ジャパンプキン

ジャパンプキン

代表取締役 大塚 悠さん(佐久市臼田出身)    
役員 宮澤 祐貴
さん(佐久市臼田出身)

地元の同級生によって設立された会社は今年で3年目になる。二人とも実家が農家ではあるが、家族経営ではなく会社経営の道を選んだ。そこには、はるか昔の先代の人たちが継いできた農地を維持したいという想いと、これからの農業を活気あるものにしていきたいという志がある。
3年目にして、かぼちゃの耕作面積は30haまで広がった。佐久広域でも、大きなコンテナいっぱいにかぼちゃを積んだ軽トラックを目にする機会が多いことだろう。この地域で次世代の農業を担う日本のかぼちゃ農家が、「ジャパンプキン」だ。

小学校からの同級生同士での会社設立

お二人が育った環境と、会社設立までに至った経緯を教えてください。

1かぼちゃ畑
一面に広がるかぼちゃ畑。数ある畑 の中でもお気に入りの一枚。

大塚・東京の大学に通って、就職活動の時に何十社もの会社を受けて、苦労した割には、そこまでして働きたいと思える会社がなく、父親が農家をしていたので、とりあえずそこで働くようになりました。

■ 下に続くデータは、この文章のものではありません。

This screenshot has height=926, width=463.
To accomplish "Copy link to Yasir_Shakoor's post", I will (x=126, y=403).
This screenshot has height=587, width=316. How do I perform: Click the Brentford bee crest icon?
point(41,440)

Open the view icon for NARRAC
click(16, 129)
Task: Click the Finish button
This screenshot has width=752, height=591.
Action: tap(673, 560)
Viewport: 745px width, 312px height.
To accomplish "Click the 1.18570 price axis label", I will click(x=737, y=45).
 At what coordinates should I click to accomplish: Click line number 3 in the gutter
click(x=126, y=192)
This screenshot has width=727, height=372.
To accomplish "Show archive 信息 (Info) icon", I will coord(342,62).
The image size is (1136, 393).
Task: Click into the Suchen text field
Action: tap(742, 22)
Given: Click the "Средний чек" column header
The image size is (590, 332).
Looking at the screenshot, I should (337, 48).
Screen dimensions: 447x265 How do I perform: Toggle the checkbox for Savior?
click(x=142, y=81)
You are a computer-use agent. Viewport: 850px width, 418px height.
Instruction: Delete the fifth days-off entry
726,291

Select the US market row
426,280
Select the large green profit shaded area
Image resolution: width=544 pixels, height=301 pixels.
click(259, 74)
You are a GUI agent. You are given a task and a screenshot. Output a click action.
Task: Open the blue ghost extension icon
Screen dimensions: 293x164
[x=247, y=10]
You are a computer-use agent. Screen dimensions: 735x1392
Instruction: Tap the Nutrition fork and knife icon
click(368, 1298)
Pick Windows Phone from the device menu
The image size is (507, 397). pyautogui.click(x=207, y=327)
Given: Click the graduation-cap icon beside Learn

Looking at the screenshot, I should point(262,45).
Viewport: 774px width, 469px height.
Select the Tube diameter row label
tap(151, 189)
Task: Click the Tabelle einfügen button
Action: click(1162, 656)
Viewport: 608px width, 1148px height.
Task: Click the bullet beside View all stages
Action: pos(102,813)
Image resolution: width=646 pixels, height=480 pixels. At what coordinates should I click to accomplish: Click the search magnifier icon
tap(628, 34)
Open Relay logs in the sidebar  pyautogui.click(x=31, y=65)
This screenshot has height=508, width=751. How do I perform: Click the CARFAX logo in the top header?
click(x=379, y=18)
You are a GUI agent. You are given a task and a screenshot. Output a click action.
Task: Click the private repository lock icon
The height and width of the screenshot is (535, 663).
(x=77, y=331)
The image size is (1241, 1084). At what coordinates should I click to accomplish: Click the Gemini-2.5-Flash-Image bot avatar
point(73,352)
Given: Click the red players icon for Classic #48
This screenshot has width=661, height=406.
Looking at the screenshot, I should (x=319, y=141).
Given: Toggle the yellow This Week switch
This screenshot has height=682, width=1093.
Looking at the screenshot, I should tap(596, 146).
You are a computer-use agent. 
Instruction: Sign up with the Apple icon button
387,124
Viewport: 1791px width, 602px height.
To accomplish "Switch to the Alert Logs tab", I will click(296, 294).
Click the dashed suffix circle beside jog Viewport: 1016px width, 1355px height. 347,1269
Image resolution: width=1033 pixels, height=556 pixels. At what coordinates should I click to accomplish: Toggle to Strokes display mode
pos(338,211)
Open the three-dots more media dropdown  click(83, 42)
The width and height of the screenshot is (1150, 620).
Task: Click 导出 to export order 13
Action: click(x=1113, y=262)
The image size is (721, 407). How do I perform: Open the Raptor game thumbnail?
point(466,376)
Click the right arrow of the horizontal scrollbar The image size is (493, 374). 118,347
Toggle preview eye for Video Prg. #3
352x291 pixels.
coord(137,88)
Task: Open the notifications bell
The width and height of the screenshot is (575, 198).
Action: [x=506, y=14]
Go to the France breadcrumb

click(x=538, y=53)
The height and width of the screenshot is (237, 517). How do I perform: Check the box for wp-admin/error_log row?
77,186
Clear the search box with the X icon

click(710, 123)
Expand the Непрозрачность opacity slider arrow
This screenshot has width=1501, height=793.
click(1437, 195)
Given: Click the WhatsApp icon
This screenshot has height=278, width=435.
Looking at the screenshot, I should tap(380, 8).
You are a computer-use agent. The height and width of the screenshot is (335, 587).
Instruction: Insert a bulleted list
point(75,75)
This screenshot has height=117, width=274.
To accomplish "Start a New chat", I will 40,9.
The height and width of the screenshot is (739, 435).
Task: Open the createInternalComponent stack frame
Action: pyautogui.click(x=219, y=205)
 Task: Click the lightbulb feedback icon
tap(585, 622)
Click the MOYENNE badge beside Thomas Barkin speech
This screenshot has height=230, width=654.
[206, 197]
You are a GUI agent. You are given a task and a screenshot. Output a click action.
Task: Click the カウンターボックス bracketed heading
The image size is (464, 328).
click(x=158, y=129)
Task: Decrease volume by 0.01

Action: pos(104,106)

宮澤・実家がプルーンと米を作っているんですが、私は違う業種で働いていました。そこをやめるとなった時に、地元に帰ってきていた大塚と会い、自分で農業をやっていくという話を聞き、一緒に会社を設立することになりました。

農業を始めて見えてきた休耕地問題

大塚・最初はそんなに深く考えていなかった農業も、やっていくうちに色々と見えてくるものもあり、考えさせられました。
その一つとして、佐久市の農地は6000haくらいあるのですが、生産者の高齢化率が高く、70歳以上のかたがかなりの割合を占めています。このままいくと自分が50 代になったら、就農人数はさらに減っていくだろうと予測されます。そうなった時に高齢のかたが引退した畑をだれが耕すのかという問題もでてきます。休耕地が増えて荒地が増え、街の風景が変わっていってしまうという危機感が生まれました。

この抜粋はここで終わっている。